New York Senator Charles E. Schumer is appealing to the Food and Drug Administration (FDA) to ban a harmful chemical that is commonly found in many commercial bread products.
The widespread use and carcinogenic effects of the chemical, azodicarbonamide, recently made headlines after Subway decided to voluntarily remove the chemical from its breads.
Schumer issued a letter calling on the FDA to issue a national ban against the toxic cancer-causing chemical, citing its harmful negative effects and a ban from other countries around the world.
The ubiquitous chemical is used in many bread products in the United States and Canada, including products sold at McDonald’s, Arby’s, Starbucks, Wendy’s, Burger King, Kentucky Fried Chicken and many grocery store chains and restaurants.
Azodicarbonamide is an industrial chemical often used to increase elasticity in rubber products, such as shoes and yoga mats. It is also often added to bread as a dough conditioner to make the bread last longer, and is used as a flour bleaching agent. The chemical is found in many cereal products as well.
Health officials in Europe and Australia banned the chemical after concerns regarding it’s carcinogenic effects surfaced.
When the chemical is heated, like it is during the baking process, trace amounts of semicarbazide and urethane are formed. These compounds are recognized carcinogens and semicarbazide was shown to cause tumors in humans.

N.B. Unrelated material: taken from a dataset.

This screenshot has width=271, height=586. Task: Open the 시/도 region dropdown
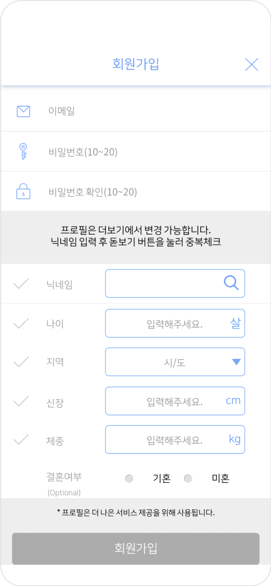pyautogui.click(x=175, y=362)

“Many countries in the developed world have banned this toxic chemical from food products, and it’s time for the U.S. to follow suit,” said Schumer in the letter to the FDA. “The FDA needs to take another look at this chemical and make sure that the thing that makes our rubber rubbery is not also making our food carcinogenic.”
Widespread Health Concerns
A 1999 report by the World Health Organization (WHO) also linked the chemical to increased asthma, allergies and respiratory issues.
WHO also states very few scientific studies have focused on the long term carcinogenic, reproductive and developmental effects of human consumption, leaving many questions concerning its safety unanswered.
Azodicarbonamide is currently approved by the FDA for use in food if it does not exceed 45 parts per billion.
Schumer is calling on the agency to issue a national ban on the chemical under a clause that prohibits the FDA from approving any food for consumption which is carcinogenic.
The initial Subway controversy was sparked by Vani Hari, an activist blogger known as the “Food Babe”. She began a petition, which eventually gained more than 57,000 signatures, asking Subway to reformulate their bread recipe to exclude azodicarbonamide.
Earlier this week, Subway announced that it will remove the chemical from its breads; a move which was already taken in overseas Subway restaurants.
McDonalds, one of the companies that continues to use the chemical, issued statements calling the compound “a common food additive” that is already in many products consumers already buy. A spokesperson for the company said much of the confusion stemmed from a different form of the chemical, an industrial strength version, which is used in products like yoga mats. McDonald’s contends there is another version of the chemical which is approved by the FDA and is “safe for bakers.”
Regardless of the assurance of safety by McDonald’s and other companies who continue to use the chemical, Schumer says the chemical should not be used in the American market.
“We must avoid exposing our families and children to the potential harmful effects that consuming azodicarbonamide may lead to,” said Schumer.